The fundamental question is whether people of different religions can live together in one unit.

Nadim Shehadi

In 1988, there was a meeting between two Lebanese in London. “You have to understand that the Christians are afraid of radical Islam,” said one of them, Joe, an intellectual linked to Gen. Michel Aoun, to Mohammed, a politician who was close to then-Prime Minister Salim Al-Hoss. Lebanon then had two separate governments, one headed by Al-Hoss and the other by Aoun. The office of the president was vacant with no clear mechanism on how to fill it.
Mohammed’s reply was to explain that Muslims have far more to fear if the radicals took over, as they would impose their way of life and their rigid interpretation of Islam on their coreligionists. They would be more of a threat to them than they would be to Christians. For him, the main antidote would be to go back to the model of coexistence. In fact, what he was saying was that mainstream Muslims find security in living in a diverse society within the Lebanese formula of power-sharing, which provides a healthier environment and is the best protection against radicalism. After all, radicalism is a threat to everyone.
The same goes for Christians. If the idea is to live in a separate and more homogeneous canton, then radicals of a different sort could take control. An equally rigid definition of identity would exclude many and curb freedoms.
If Lebanon’s current condition is caused by Hezbollah, then the Shiites who are under its control are its main victims. It is their children who are being indoctrinated and recruited into the militia at an early age. It is also their young men who are sent to fight and die in Syria, Iraq or Yemen. If Hezbollah launches or provokes a war, it is they who will be its human shields and among the first targets of assassinations.

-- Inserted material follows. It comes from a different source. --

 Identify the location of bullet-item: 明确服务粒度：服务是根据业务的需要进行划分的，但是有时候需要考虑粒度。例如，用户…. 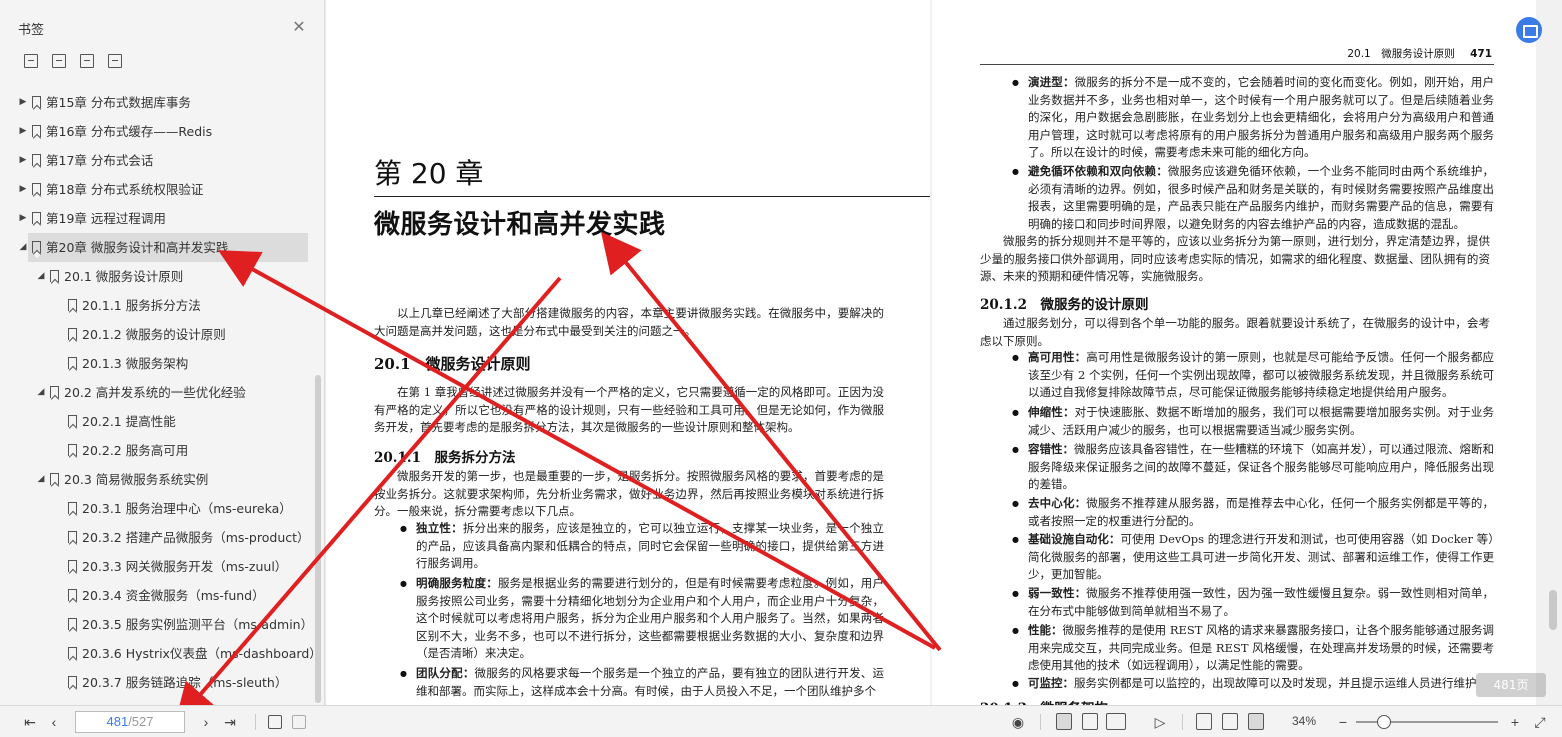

The fact that Hezbollah’s lists may achieve 95 percent of the votes in Shiite areas is not an indication of its popularity, but rather evidence of its totalitarian grip on the community achieved through the traditional methods of control. These include a bloody three-year conflict from 1988 to 1990 between Hezbollah and the Amal militia, which ended with an agreement that gave it hegemony.
Moreover, it is a fallacy that one can isolate an area and live peacefully next to Hezbollah-land. We have seen this in Palestine, where the West Bank under Fatah and the Palestine Liberation Organization is not isolated from the influence of Hamas’ control of Gaza. It is also the Gazans themselves who are the primary victims of Hamas’ control.
It is also true that if Lebanon, with its track record, cannot solve the puzzle of coexistence between diverse people and different religions, then nobody can — not Syria, Iraq, the rest of the Middle East or Europe. Each society has its good, bad and ugly people, and we need a solution where the good will prevail.